1\. It could have been worse -- as correctly pointed out by carussell, the
Supreme Court decision merely validates the the way courts have been deciding
cases for the past 25-plus years;

2\. The Supreme Court's opinion [1] urges judges to give specific instructions
to the jury that it is allowed to take into account the fact that prior art
introduced at trial was not considered by the patent examiner. _That_ will be
useful for defense counsel -- you can never know whether a given judge will
agree to give such an instruction, so it'll be quite helpful to be able to
refer the judge to a Supreme Court "suggestion" on that point;

3\. The concurring opinion of Breyer, joined by Scalia and Alito, emphasizes
that the clear-and-convincing standard applies only to proof of _facts_ and
has nothing to do with the ultimate legal question of validity. That, too,
will be useful in trying to get the trial judge to give the jury a specific
instruction on that point.

[1] <http://www.supremecourt.gov/opinions/10pdf/10-290.pdf>

------
contextfree
This article, and much of the reporting on this case, is very confused as to
what it's actually about.

The case actually has to do with a feature called "custom XML" which was
introduced in Office 2003 (I think?) and basically allows databinding between
Office docs and XML files with some custom schema.
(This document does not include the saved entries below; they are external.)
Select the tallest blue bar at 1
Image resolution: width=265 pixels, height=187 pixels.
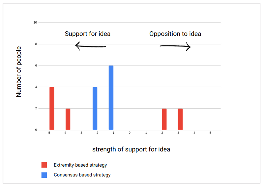point(111,98)
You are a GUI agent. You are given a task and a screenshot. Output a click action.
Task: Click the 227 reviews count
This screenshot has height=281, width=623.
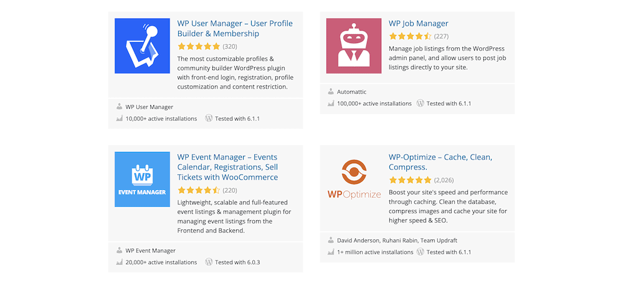click(441, 37)
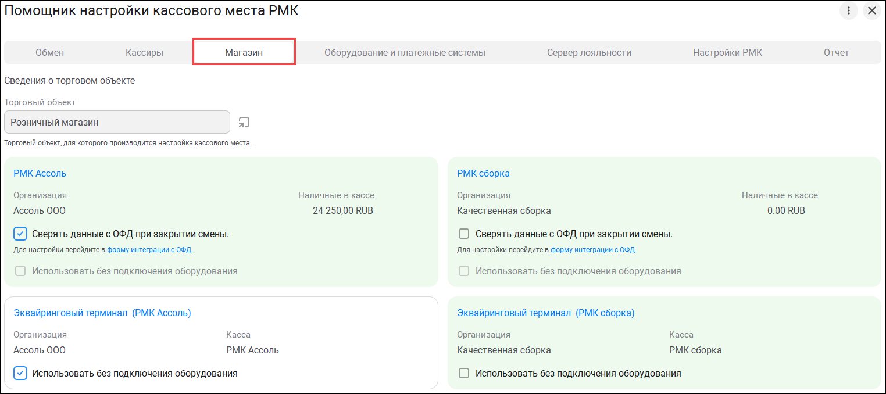Open the three-dot more options menu
Screen dimensions: 886x394
849,10
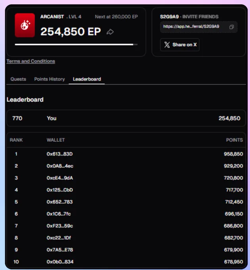This screenshot has width=250, height=270.
Task: Click the POINTS column header
Action: 233,140
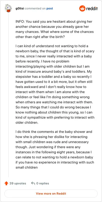
Task: Click the line 'though. Just wondering if there were any'
Action: click(x=50, y=147)
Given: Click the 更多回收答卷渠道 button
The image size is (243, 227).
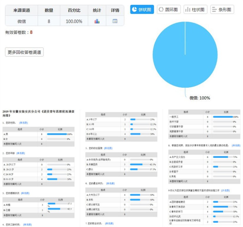Looking at the screenshot, I should coord(24,52).
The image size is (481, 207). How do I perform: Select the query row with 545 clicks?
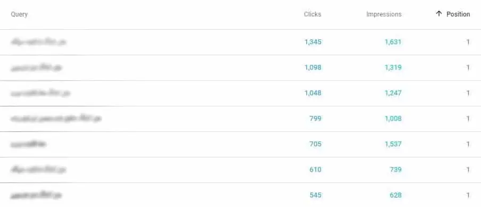click(x=240, y=195)
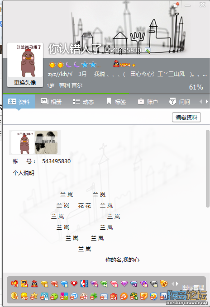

You have some data
represented in XML, and it shows up in a Word doc presented in a certain way.
Then you can edit the Word doc through the Word interface, and the data in the
XML will match your changes. So the idea is to let you use Office as an editor
for structured data. I dunno how well it worked in practice.

The actual patent claim was over some detail of how the databinding
relationship was represented in the file format. This has nothing to do with
the XML formats introduced in Office 2007 (.docx etc.)

------
kenjackson
That is a scary ruling. It basically strengthens software patents (and all
patents for that matter). But in particular solidifies that once you have a
patent, you aren't likely to get them overturned in court.

If you can invest in a patent troll -- now is a good time.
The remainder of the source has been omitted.